Why Supermodels Are Like Toxic Assets
Fascinating economic discussion from 3 Quarks Daily, on how the market for supermodels functions:
“[Supermodel] Coco is what economists would call a winner in a “winner-take all market,” prevalent in culture industries like art and music, where a handful of people reap very lucrative and visible rewards while the bulk of contestants barely scrape by meager livings before they fade into more stable and far less glamorous careers. The presence of such spectacular winners like Coco Rocha raises a great sociological question: how, among the thousands of wannabe models worldwide, is any one 14 year-old able to rise from the pack? How, in other words, do winners happen?
The secrets to Coco’s success, and the dozens of girls that have come before and will surely come after her, have much less to do with Coco the person (or the body) than with the social context of an unstable market. There is very little intrinsic value in Coco’s physique that would set her apart from any number of other similarly-built teens—when dealing with symbolic goods like “beauty” and “fashionability,” we would be hard pressed to identify objective measures of worth inherent in the good itself. Rather, social processes are at work in the fashion modeling market to bequeath cultural value onto Coco. The social world of fashion markets reveals how market actors think collectively to make decisions in the face of uncertainty.”
What does this mean for finance? Consider:
“This social side of markets, it turns out, is key to understanding how investors could trade securities backed with “toxic” subprime mortgage assets leading us into the 2009 financial crisis . . .These formal and informal mechanisms result in a classic cumulative advantage effect in which successful goods accrue more success (also known as “the rich get richer” phenomenon, or by Biblical reference, the Matthew Effect) . . . In behavioral economics, a model’s success is a case of an information cascade. Faced with imperfect information, individuals make a binary choice to act (to choose or not to choose) by observing the actions of their predecessors without regard to their own information.
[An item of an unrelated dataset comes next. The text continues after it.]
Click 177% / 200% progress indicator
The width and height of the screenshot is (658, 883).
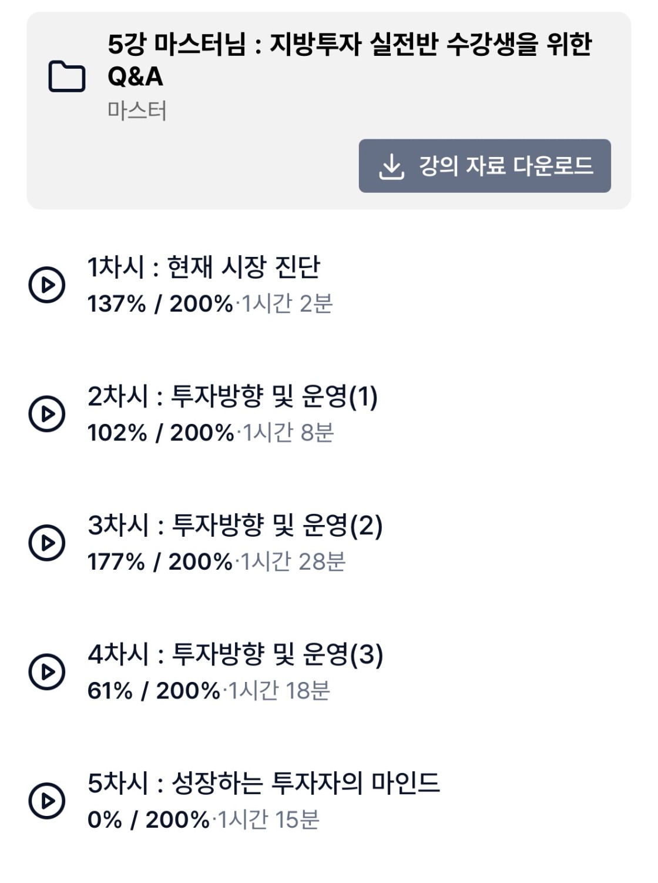(160, 562)
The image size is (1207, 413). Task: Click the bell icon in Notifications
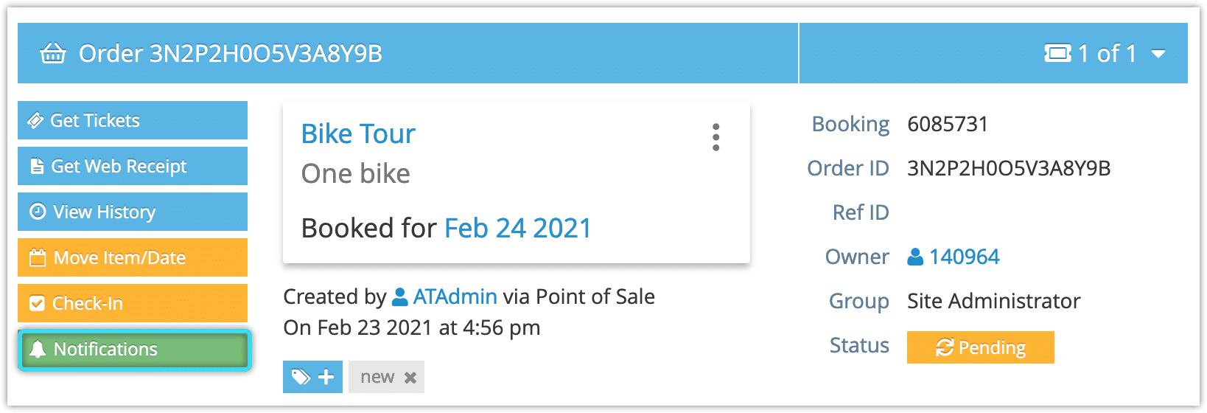coord(38,349)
In such situations, a few early key individuals end up having a disproportionately large effect, such that small differences in initial conditions create large differences later in the cascade.
Herding and cascades are rather problematic to financial markets; they leads investors to artificially bid up asset values, thereby leading to bubbles and eventual crashes, even if investors knew better all along, which, it turns out in the housing market, they largely did.
But because investors, like fashionistas, react to each other as well as to the aggregate traces of fellow investors’ actions, they exacerbate systemic risk.“ (emphasis added)
An unusual and interesting article worth reading.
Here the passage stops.